9. A process as claimed in claim 2, wherein for siloxane compounds having terminal or pendent (meth)acrylic groups use is made as catalysts, instead of the catalysts there, of mixtures of at least one acid and at least one salt of an acid and at least one metal salt or ammonium salt of an organic acid, the metal cation being monovalent or polyvalent.

10. The process as claimed in claim 9, wherein as catalysts use is made of mixtures of a carboxylic acid, dithiocarboxylic, aryl-/alkylsulfonic acid, aryl-/alkylphosphonic acid or aryl-/alkylsulfinic acid and at least one metal salt or ammonium salt of an organic acid, the metal cation being monovalent or polyvalent.

11. The process as claimed in claim 2, wherein any other desired reaction with the Si—H siloxane, in this context specifically a hydrosilylation, is carried out before the alcohols are reacted with the Si—H siloxanes using the Lewis-acidic catalysts or the mixtures of at least one acid and at least one salt of an acid.
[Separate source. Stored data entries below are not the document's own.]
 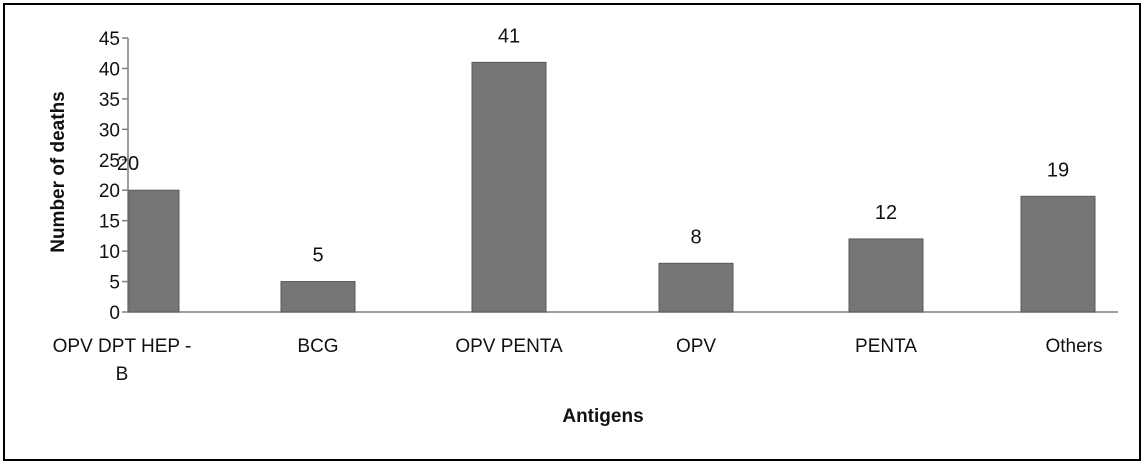 I want to click on data-label: 41, so click(x=509, y=36).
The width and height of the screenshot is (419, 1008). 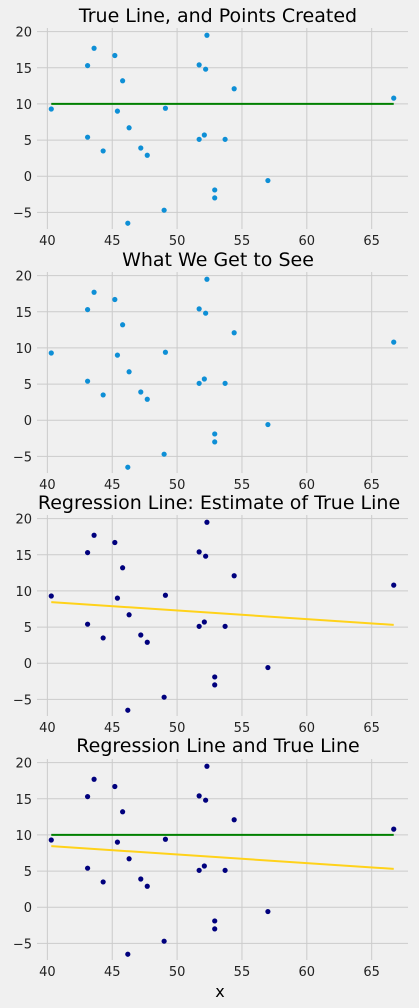 I want to click on y-tick-labels-1: −5 0 5 10 15 20, so click(x=22, y=124).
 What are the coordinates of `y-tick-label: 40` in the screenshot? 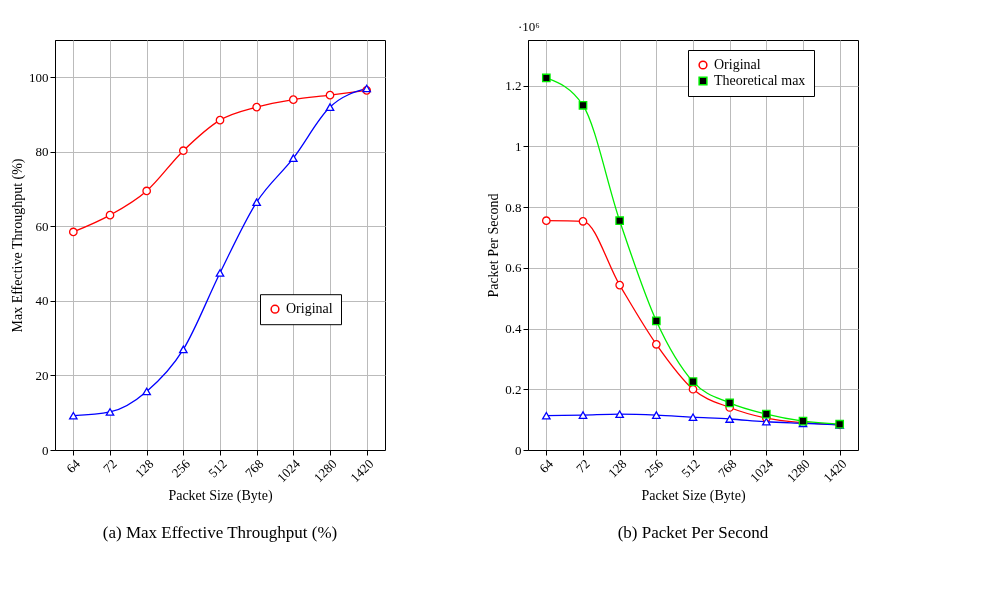 It's located at (42, 301).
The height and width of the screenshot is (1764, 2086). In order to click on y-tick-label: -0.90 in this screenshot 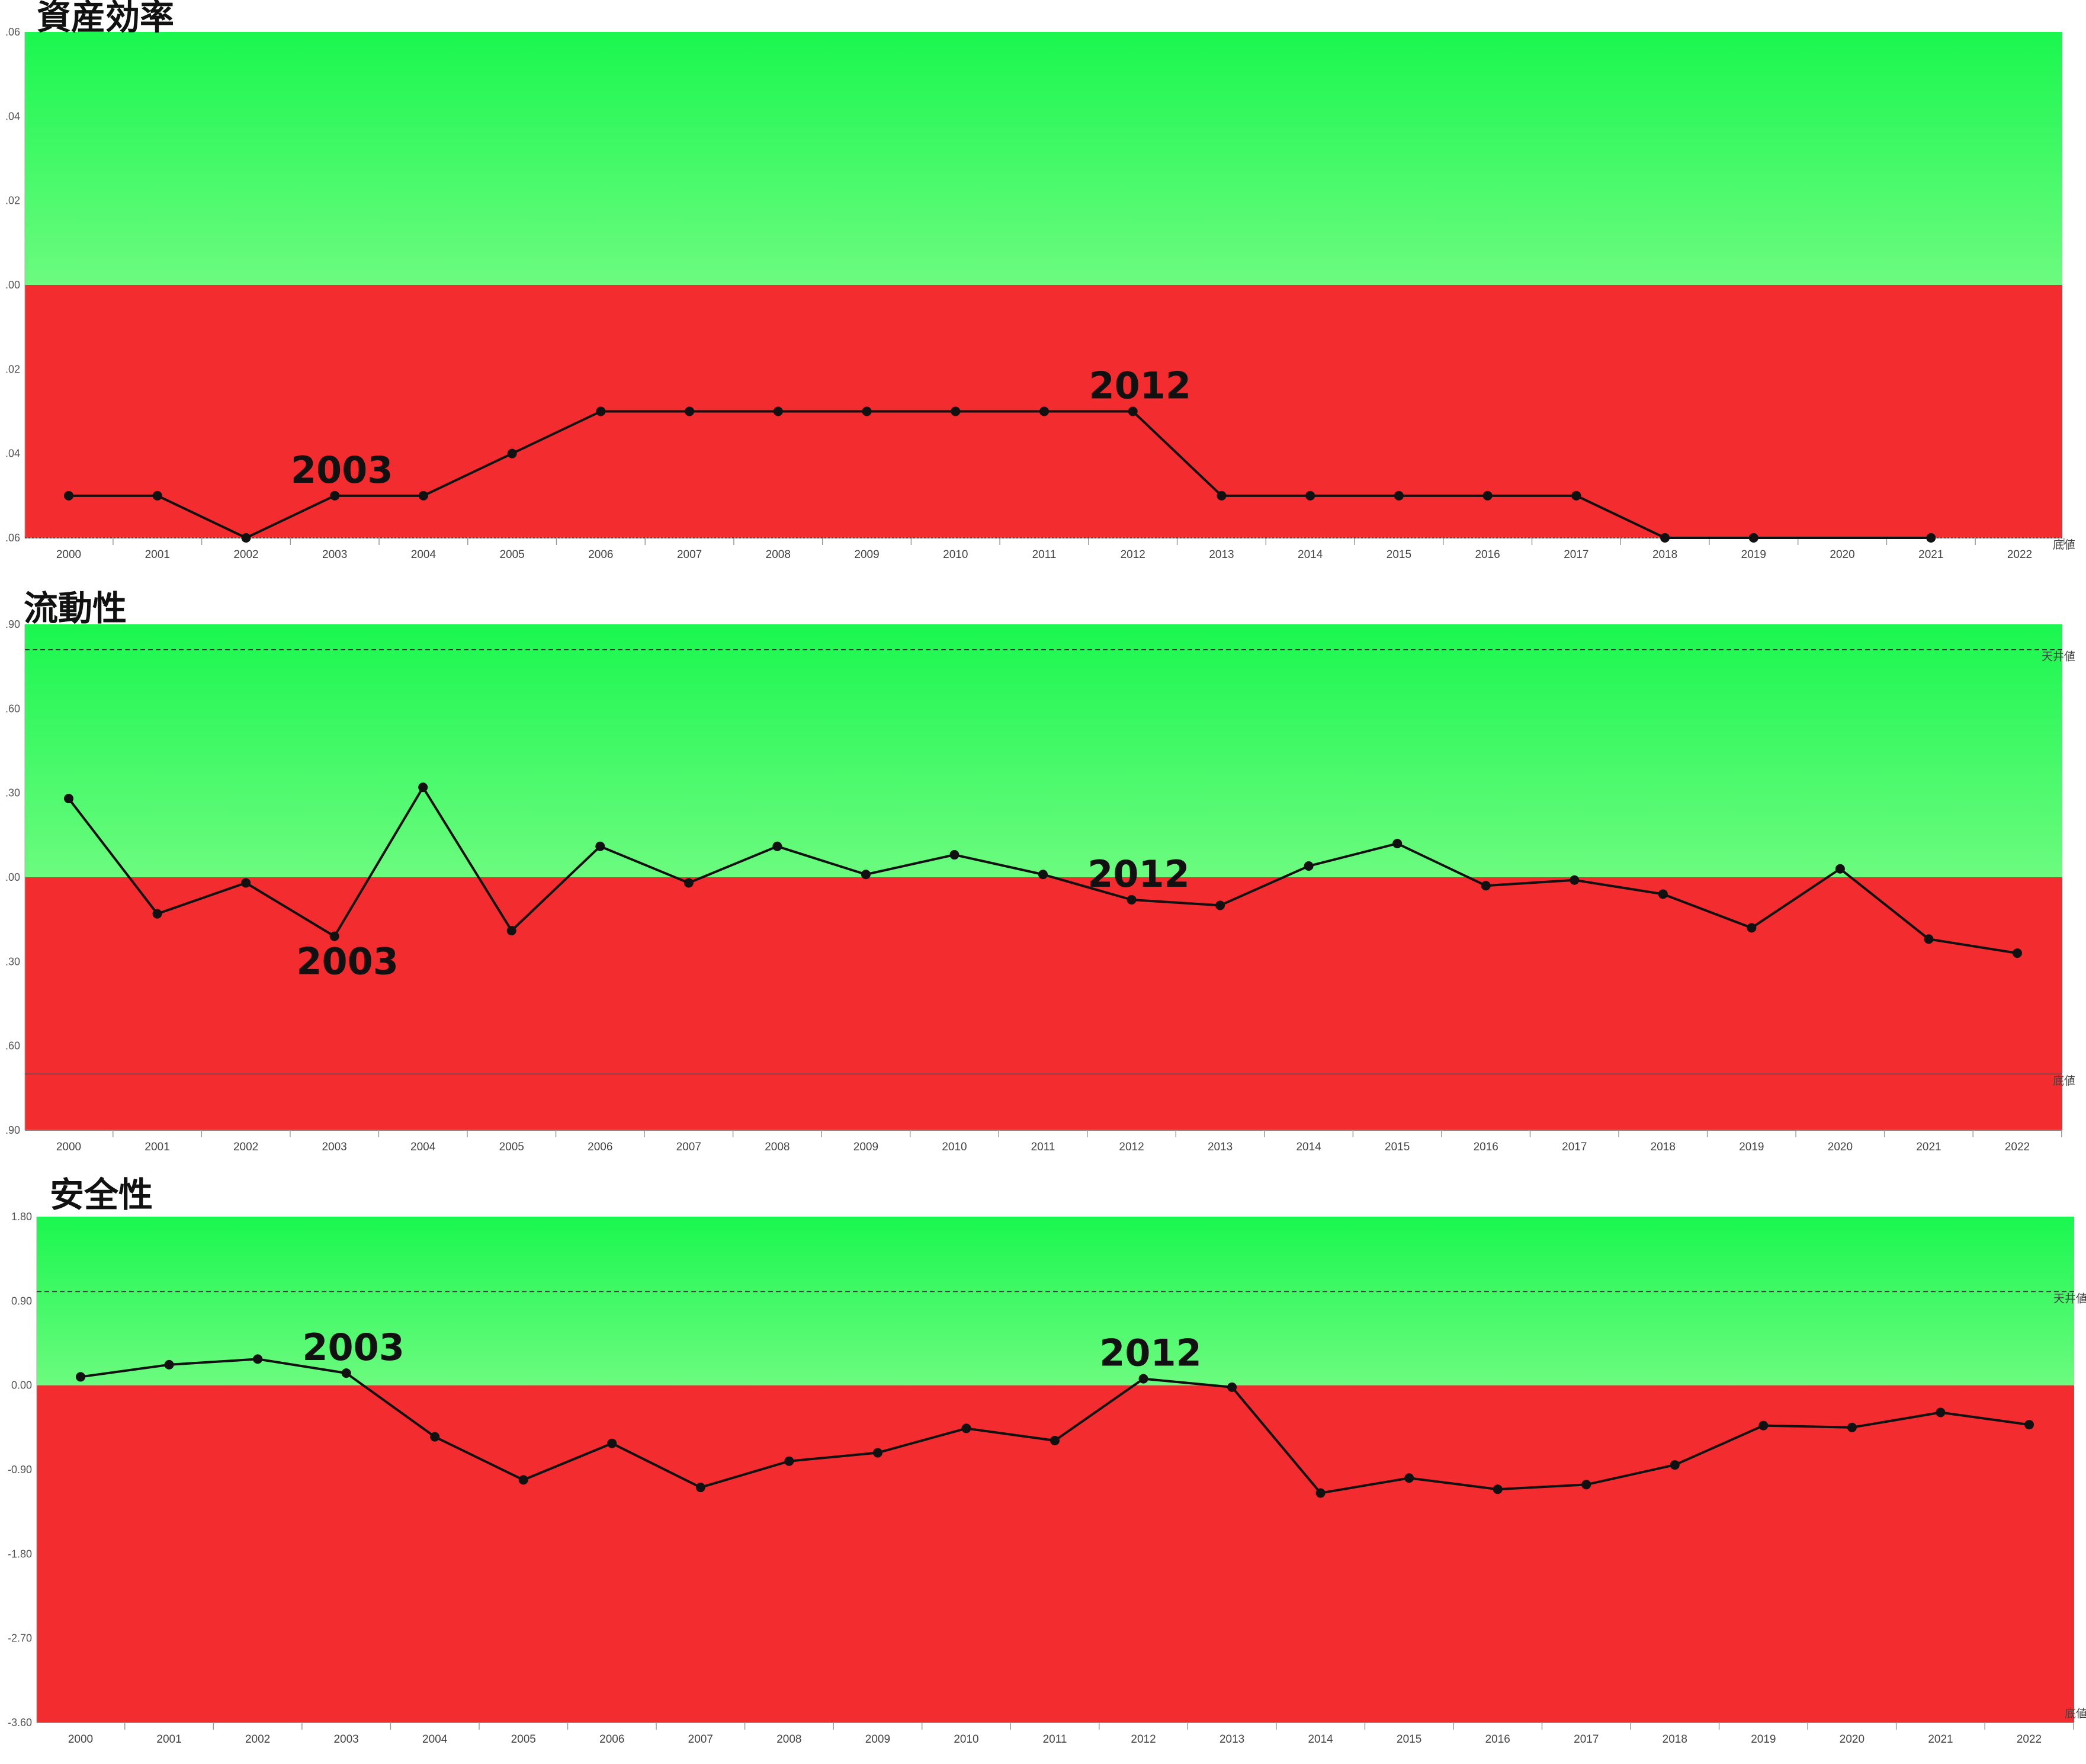, I will do `click(20, 1470)`.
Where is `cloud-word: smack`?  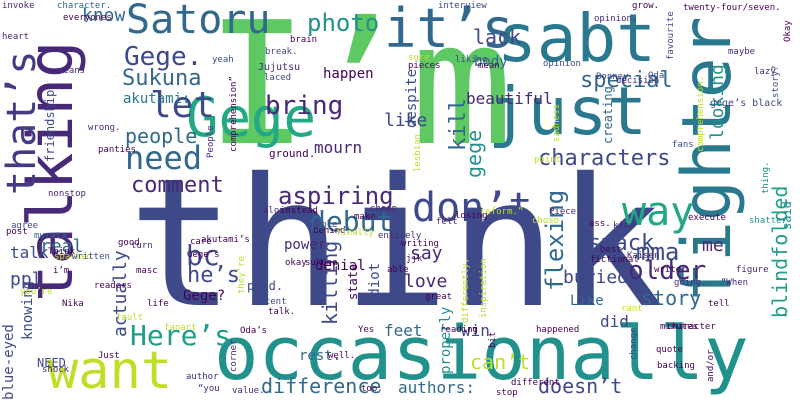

12. A curable abhesive coating composition comprising at least one compound as claimed in claim 1.

13. A curable abhesive coating composition as claimed in claim 12, wherein (meth)acrylated polysiloxanes with mixed terminal and pendent modification are used.

14. A curable abhesive coating composition as claimed in claim 12, wherein mixtures of different chain lengths and types of modification of (meth)acrylated polysiloxanes modified terminally and/or pendently are used.

15. A curable abhesive coating composition as claimed in claim 12, which is prepared in one single synthesis stage.

16. A curable abhesive coating composition as claimed in claim 12, wherein mixtures of modified (meth)acrylate polysiloxanes with other, noninventive radiation-curing polysiloxanes are used.

17. A curable abhesive coating composition as claimed in claim 12, wherein auxiliaries and additives according to the prior art are mixed in, in particular one or more selected from the group consisting of photoinitiators, adhesion promoters, curing accelerators, photosensitizers, antioxidants, oxygen scavengers, organic compounds containing (meth)acrylic groups or organic compounds containing vinyl ether groups, and also dyes, pigments and solid particulate fillers.

18. The use of a curable coating composition as claimed in claim 12 for coating shaped articles and sheetlike supports.

19. An abhesive coating produced by curing a curable coating composition as claimed in claim 12.

20. An abhesive coating as claimed in claim 19, wherein curing takes place using heat or radiation.